* [EXERCISE MATERIALS]:

▬▬▬

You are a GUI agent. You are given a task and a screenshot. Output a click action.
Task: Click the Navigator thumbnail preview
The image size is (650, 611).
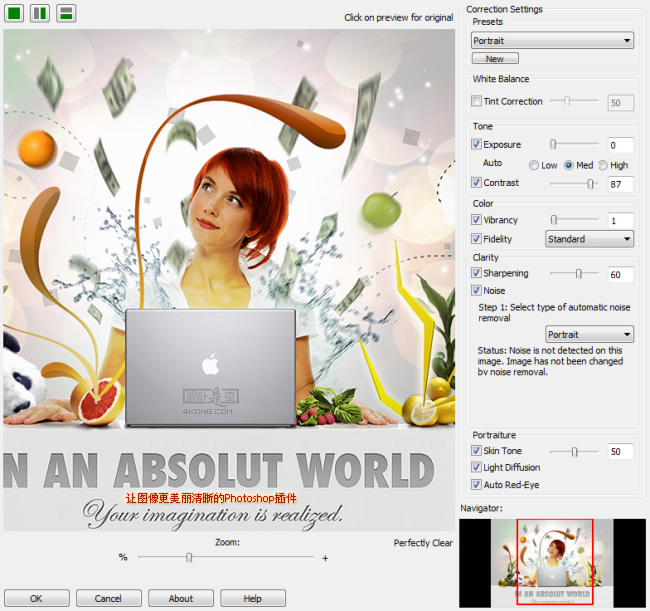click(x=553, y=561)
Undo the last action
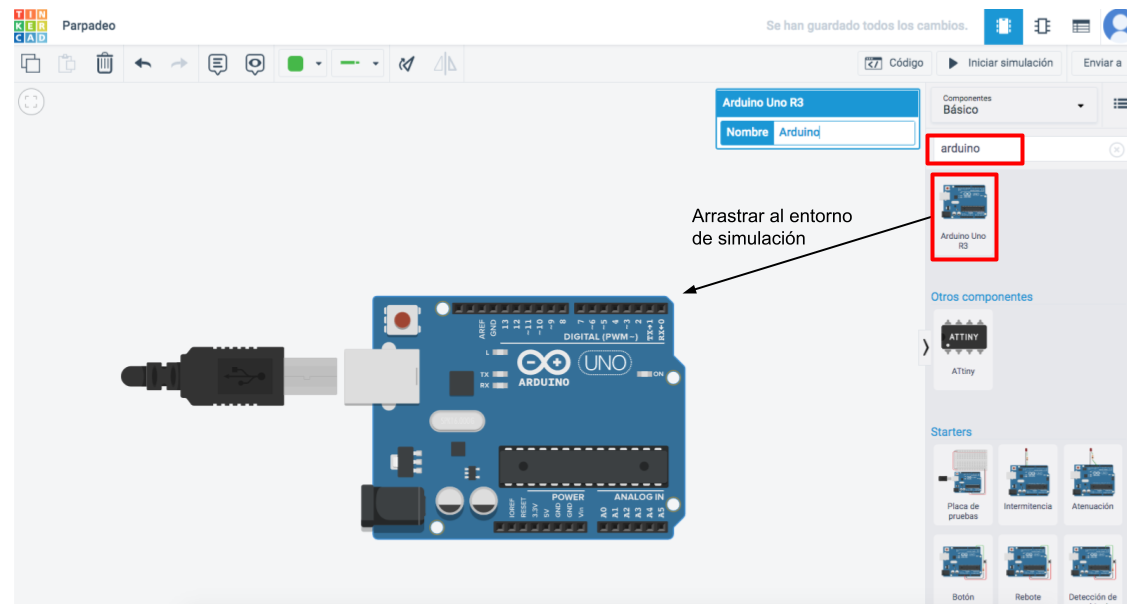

▬▬▬

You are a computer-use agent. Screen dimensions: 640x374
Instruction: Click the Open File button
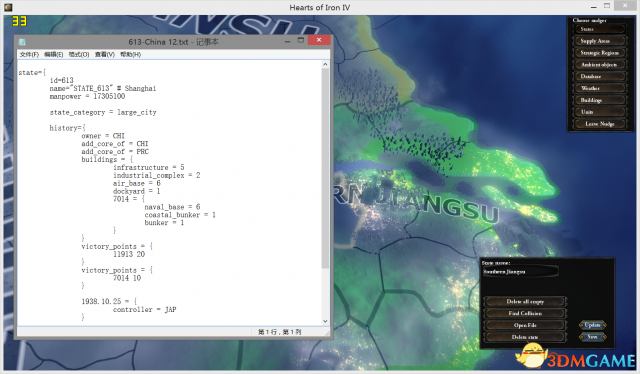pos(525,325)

▬▬▬

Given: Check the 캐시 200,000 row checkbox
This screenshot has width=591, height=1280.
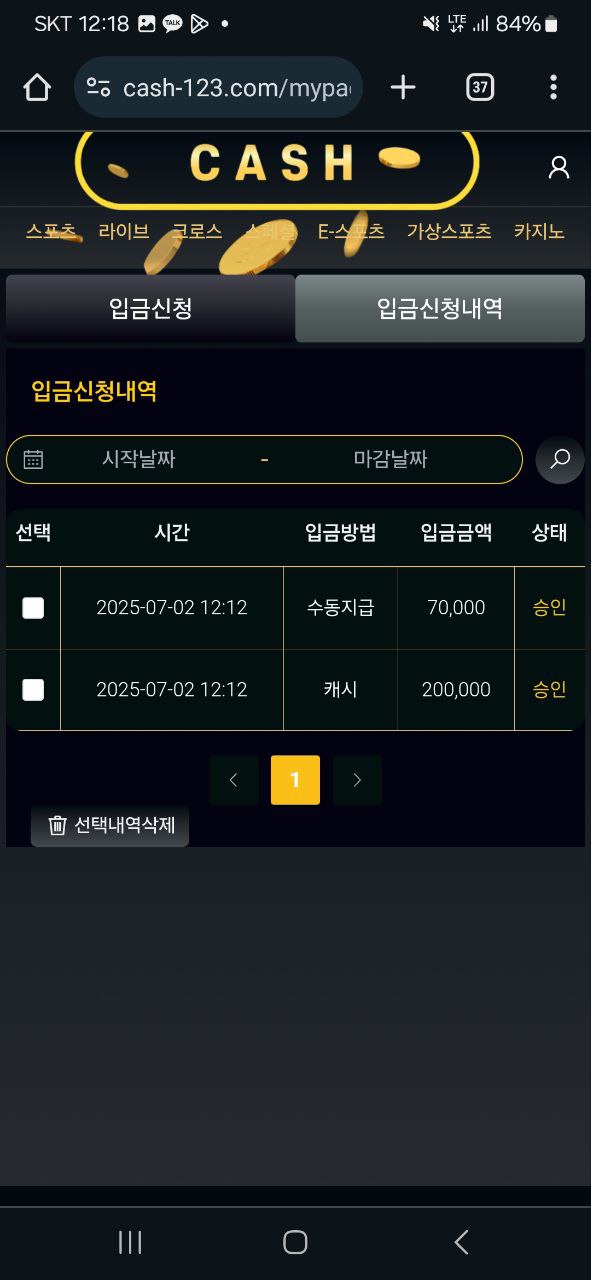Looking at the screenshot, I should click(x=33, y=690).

▬▬▬

* [YOUR INSTRUCTIONS]:
Quote the material verbatim from the line containing "You are a computer-use" through the line containing "pos(525,325)", and omit the pictures.

* [EXERCISE ANSWER]:
You are a computer-use agent. Screen dimensions: 640x374
Instruction: Click the Open File button
pos(525,325)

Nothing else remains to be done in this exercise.